Dass Thomas Mann trotz seiner hohen Sprachbewusstheit doch dem Vokabular der NS-Macht verfiel, belegt sein Tagebuch-Eintrag vom 5. Mai 1945: Er hält es für unmöglich, „eine Million Menschen hinzurichten, ohne die Methoden der Nazis nachzuahmen. Es sind aber rund eine Million, die ausgemerzt werden müßten. Meiner Meinung nach gehörten Menschen wie Haushofer, Johst, Vesper dazu.“ Ohne Anführungszeichen steht da die NS-Vokabel. Ob die vorangegangene Erwähnung der NS-Methoden einen solchen Wortgebrauch relativiert, bleibt dem Wohlwollen der Leser überlassen. Für mich war die Begegnung mit diesem Tagebucheintrag ein Schock. Ich hatte über Thomas Manns Sprachbewusstsein promoviert und kann mir eine solche Erwähnung bei meiner semantischen Instanz, dem denkscharfen Karl Kraus, nicht vorstellen. „Ausmerzen“ gehört in jedem Fall ins „Wörterbuch des Unmenschen“, auch wenn es bei diesem im Jahr 1957 erschienenen sprachkritischen Werk noch fehlt. Immerhin stellen zwei jüngere Wörterbücher zur NS-Sprache das Wort in den „Giftschrank“, wie ein Internet-Blogger verbreitet. Paul Celan schwieg zwei Tage, wenn in Hörweite das Wort EINSATZ mit personalem Objekt fiel[4].
Den Abschluss meiner kleinen Wortgeschichte liefert mir noch einmal das Internet: „In einem Prozess im Frühjahr 1970 wurde Springer als Zeuge gefragt, ob ihm die ‚böswillige Berichterstattung’ seiner Blätter [...] bekannt sei: ‚Nein’, antwortete Springer, sagte dann aber doch, dass er den Satz der Berliner Morgenpost, demzufolge man ‚Störenfriede ausmerzen’ müsse, nicht billige: ‚Das Wort ausmerzen ist eine Entgleisung.’“ Stoiber dagegen verwendete das Wort unbekümmert, wie Eitz/Stötzel belegen – das ist Bayern. Übrigens fehlt im neuen Grimm von 2007 der Begriff AUSMERZE, eine - wie mir scheint - berechtigte redaktionelle Verbannung des NS-Worts aus der Deutschen Sprache.
Mit einem der Autoren, die Thomas Mann als „auszumerzende“ aufzählt, gehe ich vom 1., dem lexikalischen, zum 2., dem literarischen Aspekt, meiner Beobachtungen über. Von Hanns Johst, dem frühen Nazi und hochdekorierten Präsident der Reichsschrifttumskammer stammt die Metapher im Titel meines Aufsatzes und mit ihr lande ich bei unserem genius loci, der Frage nach christlichen Motiven in der Literatur.
□ □ □
■ **Aufgaben**:
1 – Beantworte anhand des Textes über das Wort „ausmerzen“:
(a) Von welchem Datum stammt der zitierte Tagebucheintrag von Thomas Mann?
(b) In welchem Jahr erschien das „Wörterbuch des Unmenschen“?
(c) Welches Amt hatte Hanns Johst inne?
2 – Aktualisiere die Zeilen unten ab der Zeile mit „Viewport: 1440px width, 755px height.“ bis einschließlich zur letzten Zeile, indem du „Database Optimizer“ durch „Query Optimizer“ ersetzt. Gib nur diese Zeilen wieder, sonst unverändert.

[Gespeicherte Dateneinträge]
□ □ □
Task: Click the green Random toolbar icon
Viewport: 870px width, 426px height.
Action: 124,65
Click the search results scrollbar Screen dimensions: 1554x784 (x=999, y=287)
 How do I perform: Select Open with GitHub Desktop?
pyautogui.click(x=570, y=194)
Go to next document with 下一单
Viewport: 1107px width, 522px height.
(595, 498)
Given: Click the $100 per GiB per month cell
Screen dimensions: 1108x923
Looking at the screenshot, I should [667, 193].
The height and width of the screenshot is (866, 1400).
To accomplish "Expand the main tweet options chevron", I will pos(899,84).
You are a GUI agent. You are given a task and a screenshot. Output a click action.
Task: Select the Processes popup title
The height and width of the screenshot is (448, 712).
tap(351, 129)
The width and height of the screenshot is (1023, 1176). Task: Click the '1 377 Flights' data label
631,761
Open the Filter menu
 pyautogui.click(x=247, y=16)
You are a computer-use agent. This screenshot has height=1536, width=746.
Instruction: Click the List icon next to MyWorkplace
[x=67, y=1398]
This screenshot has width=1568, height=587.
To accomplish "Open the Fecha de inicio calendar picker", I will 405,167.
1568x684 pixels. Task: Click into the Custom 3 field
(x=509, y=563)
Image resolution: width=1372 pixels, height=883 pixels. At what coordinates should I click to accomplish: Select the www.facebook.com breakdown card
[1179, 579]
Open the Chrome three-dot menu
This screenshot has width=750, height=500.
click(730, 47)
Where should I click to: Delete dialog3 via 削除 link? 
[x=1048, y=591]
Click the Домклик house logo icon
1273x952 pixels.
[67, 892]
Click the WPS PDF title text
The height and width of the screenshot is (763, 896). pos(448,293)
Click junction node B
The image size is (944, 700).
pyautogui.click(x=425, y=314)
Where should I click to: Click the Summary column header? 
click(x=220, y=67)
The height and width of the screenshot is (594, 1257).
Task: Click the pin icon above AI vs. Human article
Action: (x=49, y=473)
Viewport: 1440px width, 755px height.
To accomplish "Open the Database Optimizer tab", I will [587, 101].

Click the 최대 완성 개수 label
□ □ □
■ **Ergebnisse**:
1 –
(a) Vom 5. Mai 1945.
(b) 1957.
(c) Er war Präsident der Reichsschrifttumskammer.

2 –
Viewport: 1440px width, 755px height.
To accomplish "Open the Query Optimizer tab", I will [587, 101].

Click the 최대 완성 개수 label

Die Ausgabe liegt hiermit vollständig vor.